AIM OF THE EXERCISE:
Give back exactly the lines of the data below, starting with the line that has "Image resolution: width=808" and going on through the line that has "Task: Click the red Kannada chart title".

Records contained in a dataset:
========================

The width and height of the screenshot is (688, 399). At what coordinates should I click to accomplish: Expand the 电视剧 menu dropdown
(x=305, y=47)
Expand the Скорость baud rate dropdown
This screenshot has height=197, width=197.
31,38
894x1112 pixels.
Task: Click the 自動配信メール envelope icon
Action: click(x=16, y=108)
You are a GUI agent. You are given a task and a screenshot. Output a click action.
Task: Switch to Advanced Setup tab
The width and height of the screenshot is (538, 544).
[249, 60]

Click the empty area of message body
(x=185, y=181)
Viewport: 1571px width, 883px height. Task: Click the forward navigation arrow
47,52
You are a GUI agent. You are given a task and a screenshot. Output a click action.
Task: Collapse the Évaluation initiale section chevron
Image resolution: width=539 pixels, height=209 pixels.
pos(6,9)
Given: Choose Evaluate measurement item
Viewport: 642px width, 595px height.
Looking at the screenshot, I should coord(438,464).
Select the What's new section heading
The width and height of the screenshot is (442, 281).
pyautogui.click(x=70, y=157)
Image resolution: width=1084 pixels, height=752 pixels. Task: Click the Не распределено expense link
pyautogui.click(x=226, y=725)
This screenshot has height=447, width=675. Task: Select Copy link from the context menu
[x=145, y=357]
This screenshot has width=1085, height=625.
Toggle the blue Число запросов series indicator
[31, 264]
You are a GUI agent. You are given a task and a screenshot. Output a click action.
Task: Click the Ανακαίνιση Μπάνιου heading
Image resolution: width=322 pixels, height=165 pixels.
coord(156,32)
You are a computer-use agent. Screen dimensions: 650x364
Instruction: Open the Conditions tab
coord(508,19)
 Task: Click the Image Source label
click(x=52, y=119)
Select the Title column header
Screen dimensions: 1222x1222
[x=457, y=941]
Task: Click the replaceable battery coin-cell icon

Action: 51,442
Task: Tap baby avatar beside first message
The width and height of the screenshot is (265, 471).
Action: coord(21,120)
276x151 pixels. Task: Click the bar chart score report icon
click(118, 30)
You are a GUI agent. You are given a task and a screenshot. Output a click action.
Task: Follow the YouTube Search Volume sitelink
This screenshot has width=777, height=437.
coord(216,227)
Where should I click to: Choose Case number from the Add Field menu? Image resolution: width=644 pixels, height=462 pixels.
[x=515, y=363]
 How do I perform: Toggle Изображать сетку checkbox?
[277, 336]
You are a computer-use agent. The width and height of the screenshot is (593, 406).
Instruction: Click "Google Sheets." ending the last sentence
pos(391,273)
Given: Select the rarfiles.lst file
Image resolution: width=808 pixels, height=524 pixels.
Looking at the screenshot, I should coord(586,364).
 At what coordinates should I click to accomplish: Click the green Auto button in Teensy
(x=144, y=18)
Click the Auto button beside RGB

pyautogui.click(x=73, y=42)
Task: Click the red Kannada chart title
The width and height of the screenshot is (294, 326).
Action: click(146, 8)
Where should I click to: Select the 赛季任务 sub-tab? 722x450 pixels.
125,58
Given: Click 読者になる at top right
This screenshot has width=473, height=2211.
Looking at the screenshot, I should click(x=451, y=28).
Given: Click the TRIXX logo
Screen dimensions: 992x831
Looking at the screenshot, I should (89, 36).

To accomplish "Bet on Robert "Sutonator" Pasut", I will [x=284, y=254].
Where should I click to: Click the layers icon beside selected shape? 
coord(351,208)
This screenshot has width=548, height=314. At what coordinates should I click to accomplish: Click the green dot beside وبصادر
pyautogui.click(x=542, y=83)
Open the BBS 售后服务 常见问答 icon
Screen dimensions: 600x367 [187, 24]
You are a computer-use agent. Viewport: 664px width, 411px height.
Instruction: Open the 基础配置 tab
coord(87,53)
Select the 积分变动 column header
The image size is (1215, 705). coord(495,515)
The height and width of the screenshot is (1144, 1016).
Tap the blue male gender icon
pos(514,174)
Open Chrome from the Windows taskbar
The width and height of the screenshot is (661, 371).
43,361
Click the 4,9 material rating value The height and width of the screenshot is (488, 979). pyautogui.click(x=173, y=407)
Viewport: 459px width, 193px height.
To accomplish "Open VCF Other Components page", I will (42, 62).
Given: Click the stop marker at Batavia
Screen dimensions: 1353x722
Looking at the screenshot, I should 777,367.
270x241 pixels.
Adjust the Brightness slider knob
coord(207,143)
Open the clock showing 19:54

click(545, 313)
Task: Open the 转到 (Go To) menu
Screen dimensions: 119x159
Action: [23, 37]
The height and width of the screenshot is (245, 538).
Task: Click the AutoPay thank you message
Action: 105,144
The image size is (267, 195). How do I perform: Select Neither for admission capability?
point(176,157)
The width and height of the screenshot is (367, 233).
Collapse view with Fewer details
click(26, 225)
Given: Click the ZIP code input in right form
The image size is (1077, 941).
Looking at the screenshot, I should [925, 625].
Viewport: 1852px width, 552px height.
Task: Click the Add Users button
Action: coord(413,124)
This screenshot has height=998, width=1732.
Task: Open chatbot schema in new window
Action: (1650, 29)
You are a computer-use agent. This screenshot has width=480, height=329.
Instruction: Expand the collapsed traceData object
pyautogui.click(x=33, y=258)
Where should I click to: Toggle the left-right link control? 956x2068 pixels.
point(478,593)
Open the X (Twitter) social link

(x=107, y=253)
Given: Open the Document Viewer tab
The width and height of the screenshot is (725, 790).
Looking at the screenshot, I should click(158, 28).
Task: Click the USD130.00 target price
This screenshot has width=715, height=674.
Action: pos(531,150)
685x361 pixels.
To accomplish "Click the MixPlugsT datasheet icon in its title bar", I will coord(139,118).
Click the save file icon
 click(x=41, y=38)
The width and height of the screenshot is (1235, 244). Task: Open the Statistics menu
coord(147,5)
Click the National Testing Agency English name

========================

FINAL ANSWER:
Image resolution: width=808 pixels, height=524 pixels.
Looking at the screenshot, I should coord(586,364).
 At what coordinates should I click to accomplish: Click the green Auto button in Teensy
(x=144, y=18)
Click the Auto button beside RGB

pyautogui.click(x=73, y=42)
Task: Click the red Kannada chart title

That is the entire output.